Thursday, August 30, 2012

Misunderstanding… How hard do we fight it?

I’m wondering a little bit just how much effort we should put into trying to not be misunderstood, and where the line of “enough” is.
Sometimes Most of the time I think I should say what I mean as clearly as I can, answer any questions there may be, and leave it at that, knowing that I will be misunderstood by someone, somehow. Language is so fluid, nearly everyone has their own definitions for the words we say and hear, even if the differences lie only in the nuances, cumulatively they can and usually do add up to different meanings, or at least inferences.
I think I’m totally OK with that… until I see a certain someone say something that I feel implies something that they don’t mean. Granted, I am a mom, and certain people are still young (younger than me, anyway) and less experienced, and I have a responsibility to teach. But I do feel a bit hypocritical to say what I do about words meaning different things to different people and you will be misunderstood, and then turn around and advise amending statements because people will misunderstand what you just said.
It was mostly drawn to my attention when I was misrepresented. I was implied to be angry at someone when I wasn’t in the least even miffed. But once it was drawn to my attention, it won’t go away.

Am I a hypocrite in this area? Do I want the freedom to casually throw my words around but think that others should be very careful about what they say and how they say it?

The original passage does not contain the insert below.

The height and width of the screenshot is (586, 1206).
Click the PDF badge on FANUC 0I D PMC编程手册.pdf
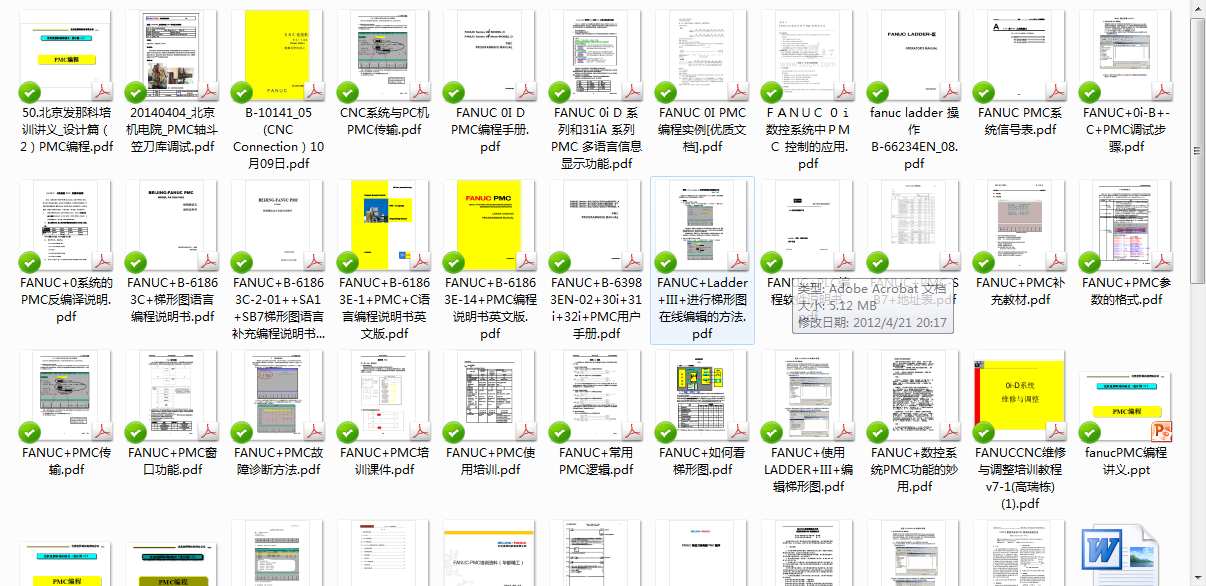tap(526, 93)
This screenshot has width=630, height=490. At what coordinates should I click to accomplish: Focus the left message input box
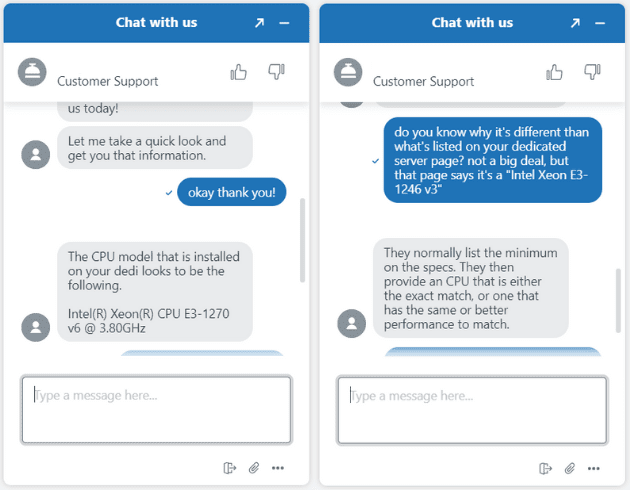[x=156, y=409]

I don’t think so. (Of course. Who does think they’re a hypocrite?) I think that I think there is a middle ground. A place where you elucidate as much as possible while avoiding unnecessary tedium and redundancy, and then you leave it. And I think that the instance that drew this whole topic to my attention was a careless throwing of words that relieved emotion. I also think that when we are representing others (which makes the whole question a much bigger ball of wax), we should use the words that they would use.
For example, I was reported to have been “not too impressed” with what someone else said. To me, that implies that I am in a bit of a huff about it, when really, I just said that I see the topic differently than them and I disagree with their conclusion. Maybe those both sound the same to everyone else and I am getting hung up on semantics and my “image”?

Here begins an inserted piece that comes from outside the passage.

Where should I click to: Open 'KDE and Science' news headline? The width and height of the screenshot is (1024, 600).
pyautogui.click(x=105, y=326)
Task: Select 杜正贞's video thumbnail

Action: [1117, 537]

That happening plus a recent conversation with a friend about how “kids today” (am I really old enough to be saying THAT??) see privacy and disclosure so differently that we did at that age… Thinking of the things that get shared on Twitter, Facebook, blogs, and the like, and the carelessness with which they are thrown around, and the (I feel) much larger possibility of being misunderstood coupled with the fact that Google never forgets makes me realize that the recipe is for a much more intense accountability and responsibility for our words than 50 years ago. (NO, I’m NOT that old!)

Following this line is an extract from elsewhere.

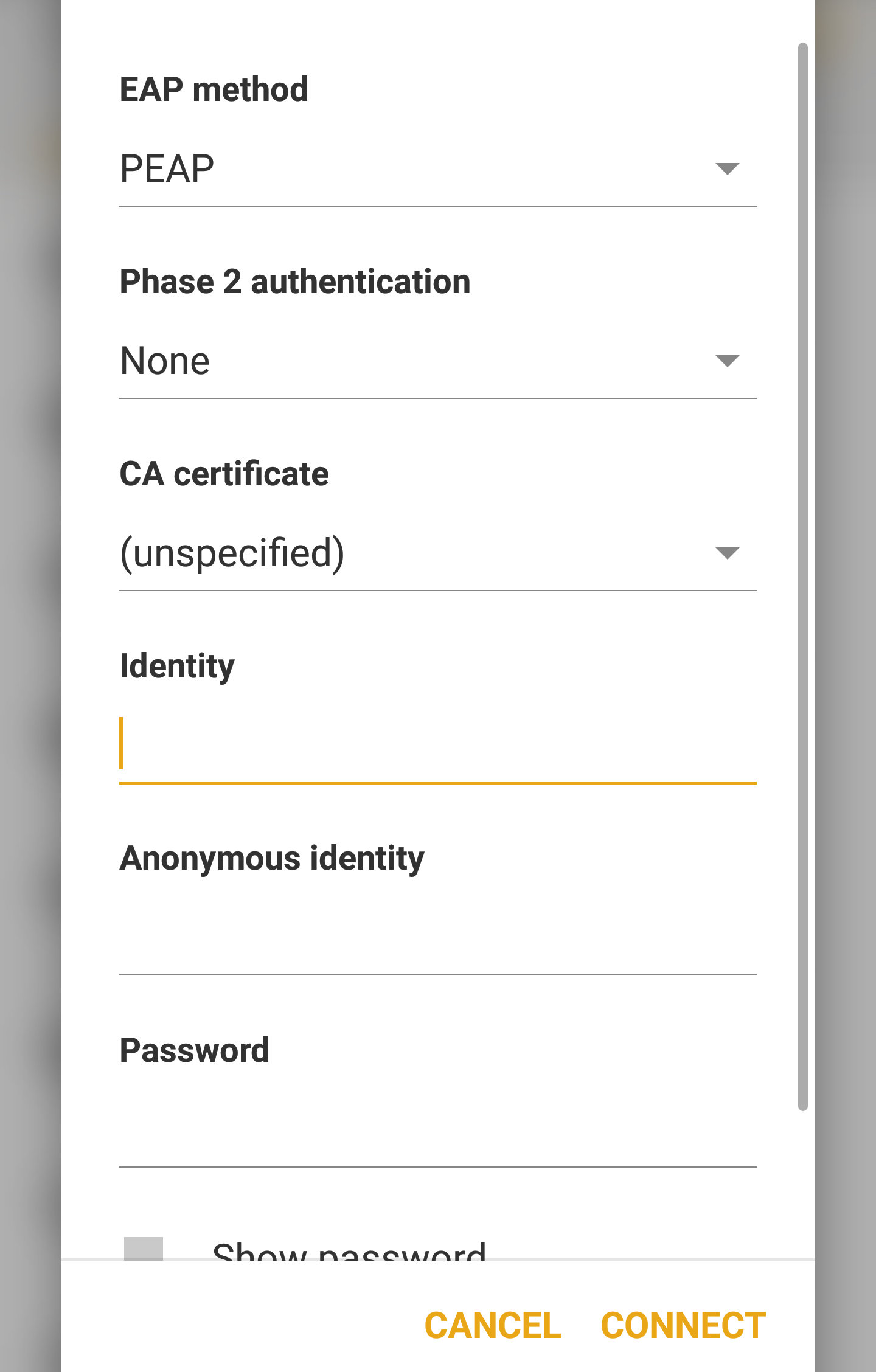This screenshot has height=1372, width=876.
Task: Click the arrow icon beside None
Action: [x=727, y=361]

I feel that I am on that pendulum swing we all know about, where you swing one way in reaction to being held the other way (by your own wrong thinking or others’ control), and finally settle down to the middle. Except on this pendulum swing, I am feeling like there is a strong magnet on either side, propelling me to swing the other way. I’m hoping that with some time and thought and effort, that I’ll be able to settle down to the middle (correct/best position) and let those magnets hold me there.